- The records
········
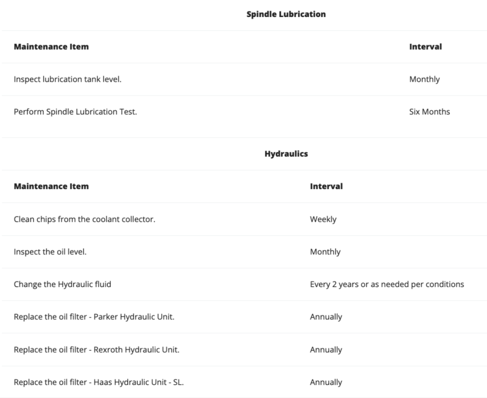Click the Hydraulics table heading
Viewport: 487px width, 398px height.
[286, 154]
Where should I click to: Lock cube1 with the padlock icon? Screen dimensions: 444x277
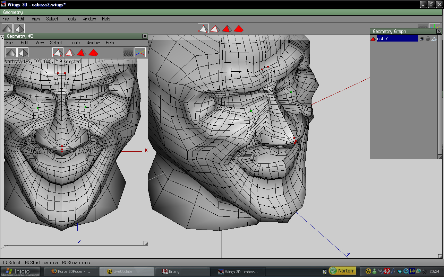[x=428, y=39]
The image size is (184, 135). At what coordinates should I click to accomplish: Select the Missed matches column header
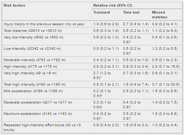pyautogui.click(x=159, y=15)
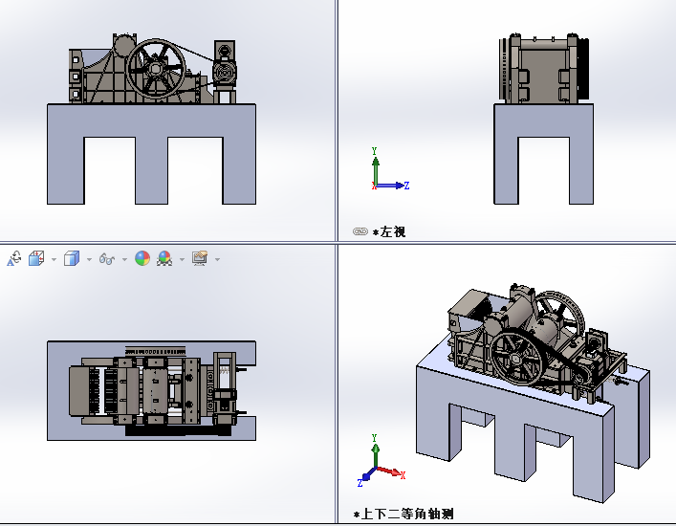Toggle the linked views chain icon
Screen dimensions: 676x526
(360, 231)
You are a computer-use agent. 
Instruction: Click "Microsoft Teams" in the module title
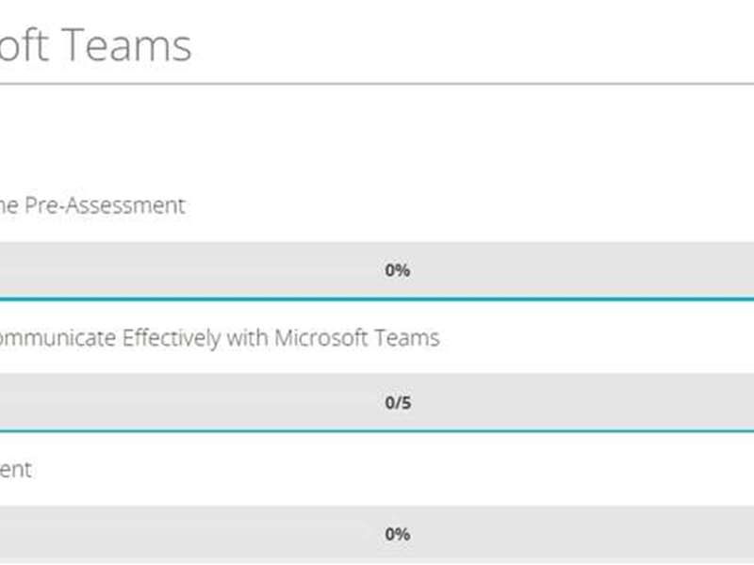(x=356, y=337)
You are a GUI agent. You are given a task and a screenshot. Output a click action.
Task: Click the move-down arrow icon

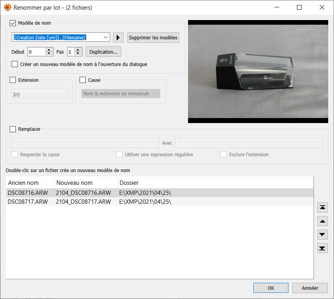tap(322, 234)
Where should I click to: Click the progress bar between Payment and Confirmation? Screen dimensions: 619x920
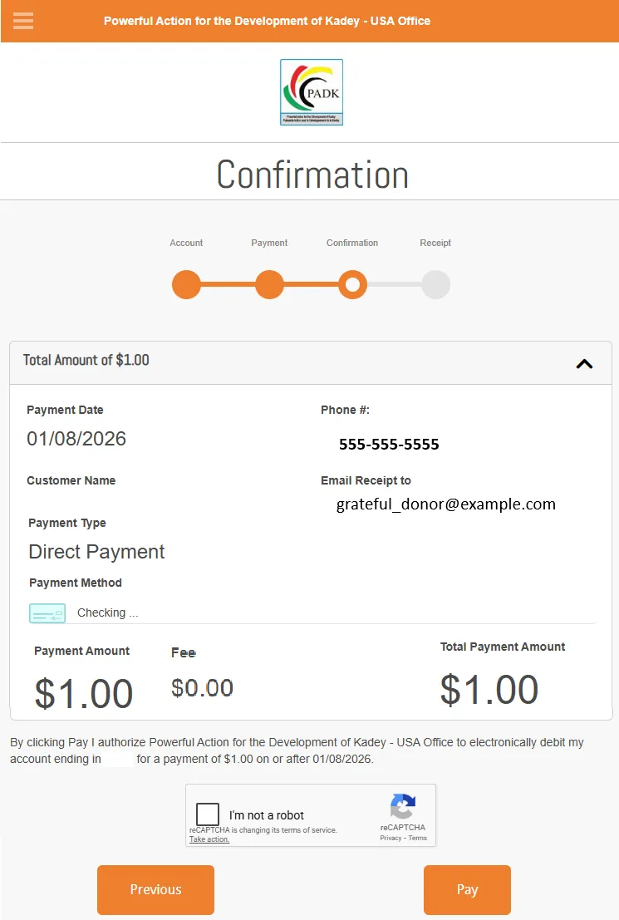click(x=311, y=284)
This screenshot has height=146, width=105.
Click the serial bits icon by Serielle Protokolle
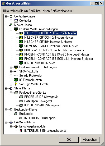click(x=16, y=76)
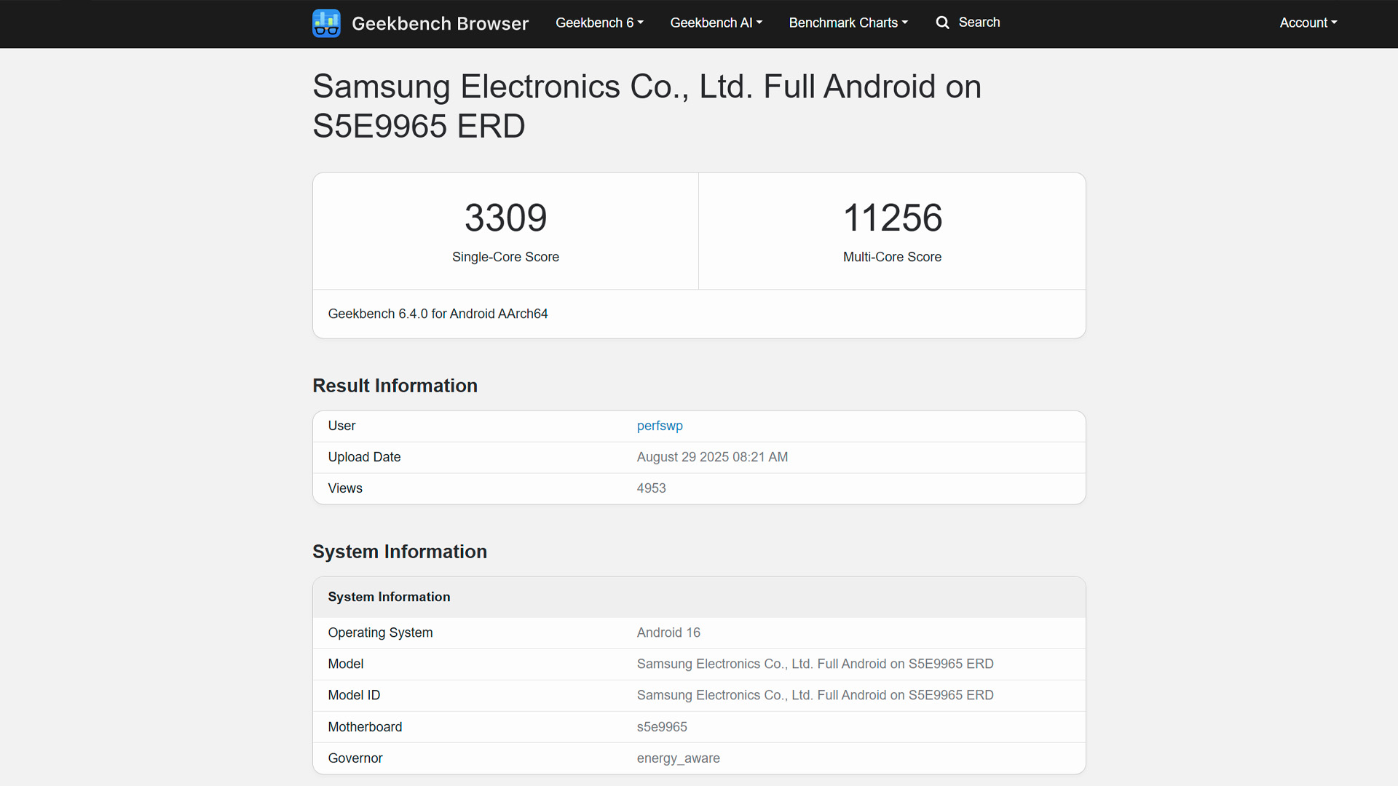
Task: Select the Geekbench 6.4.0 version text
Action: 438,314
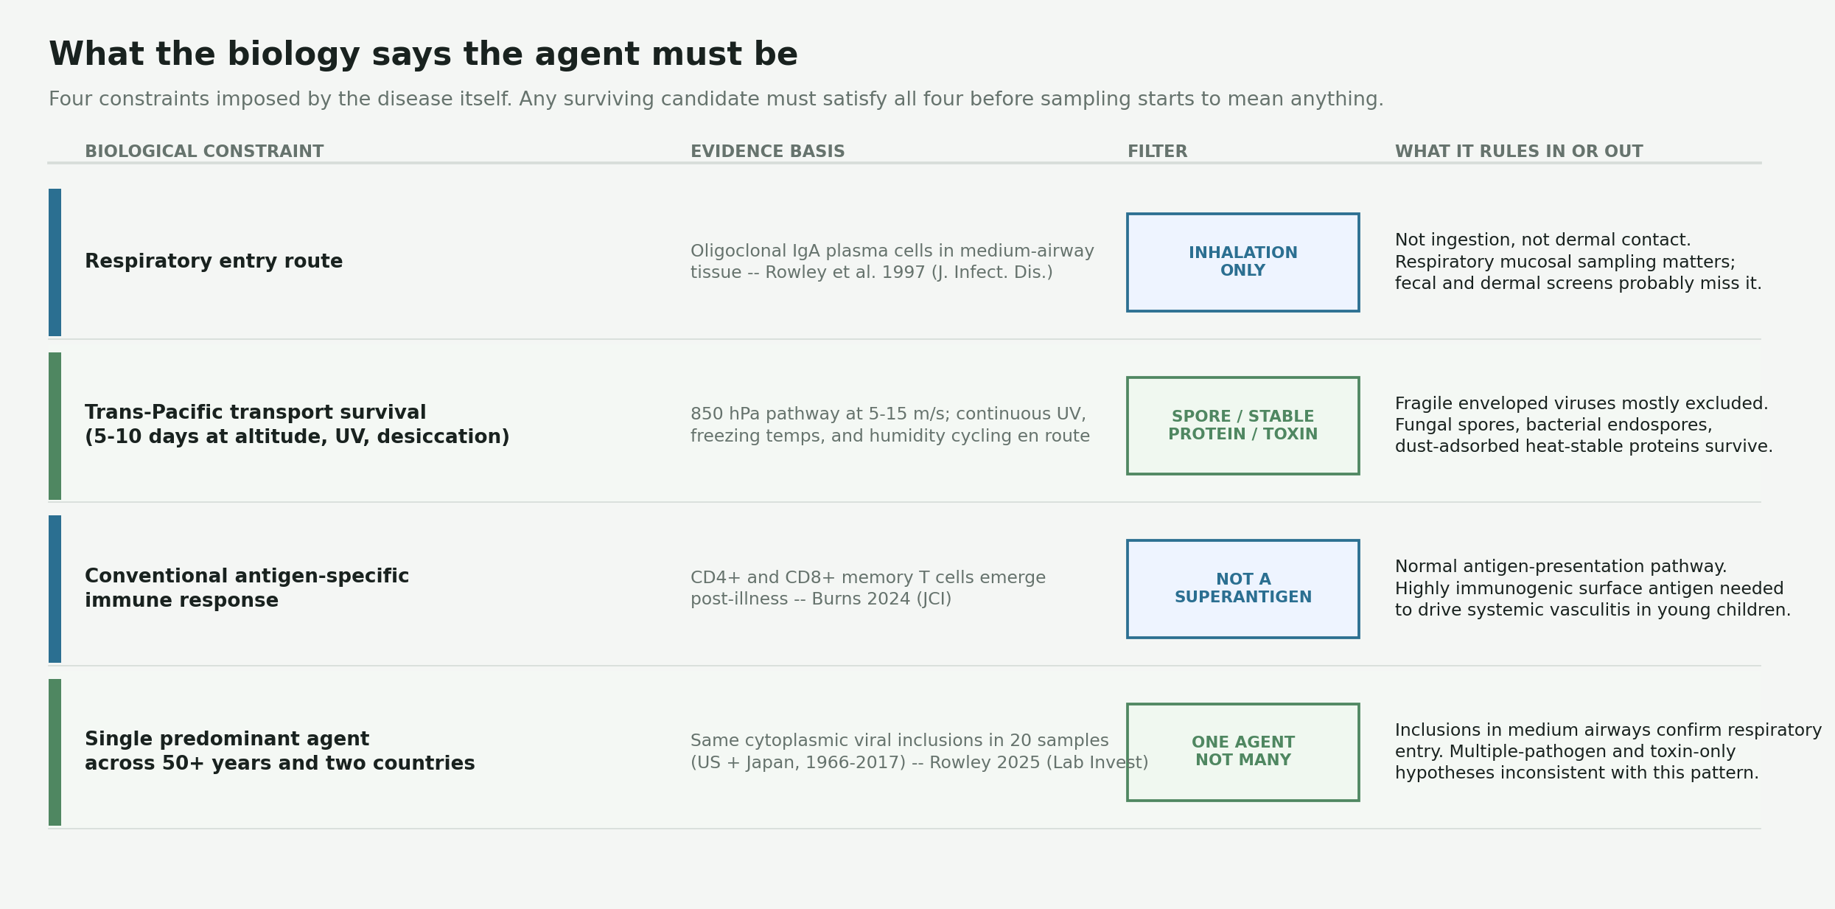This screenshot has height=909, width=1835.
Task: Open the Rowley 2025 (Lab Invest) evidence text
Action: coord(919,752)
········
- Exercise goal
Retype the line containing "Where should I click to: Lock" and each line after it through the last line of the entries above, exactly, with no pictures and nothing else.

- Solution below
Where should I click to: Lock cube1 with the padlock icon? Screen dimensions: 444x277
[x=428, y=39]
The image size is (184, 135). At what coordinates should I click to accomplish: Select the Missed matches column header
pyautogui.click(x=159, y=15)
Toggle the linked views chain icon
Screen dimensions: 676x526
(360, 231)
You are a computer-use agent. 
Instruction: Click "Microsoft Teams" in the module title
(x=356, y=337)
You are a GUI agent. You are given a task and a screenshot. Output a click action.
Task: Click the move-down arrow icon

tap(322, 234)
Where should I click to: Click the progress bar between Payment and Confirmation? Screen dimensions: 619x920
click(x=311, y=284)
This screenshot has height=146, width=105.
Click the serial bits icon by Serielle Protokolle
click(x=16, y=76)
Task: Select the Geekbench 6.4.0 version text
Action: 438,314
This screenshot has height=909, width=1835.
Task: Open the Rowley 2025 (Lab Invest) evidence text
Action: coord(919,752)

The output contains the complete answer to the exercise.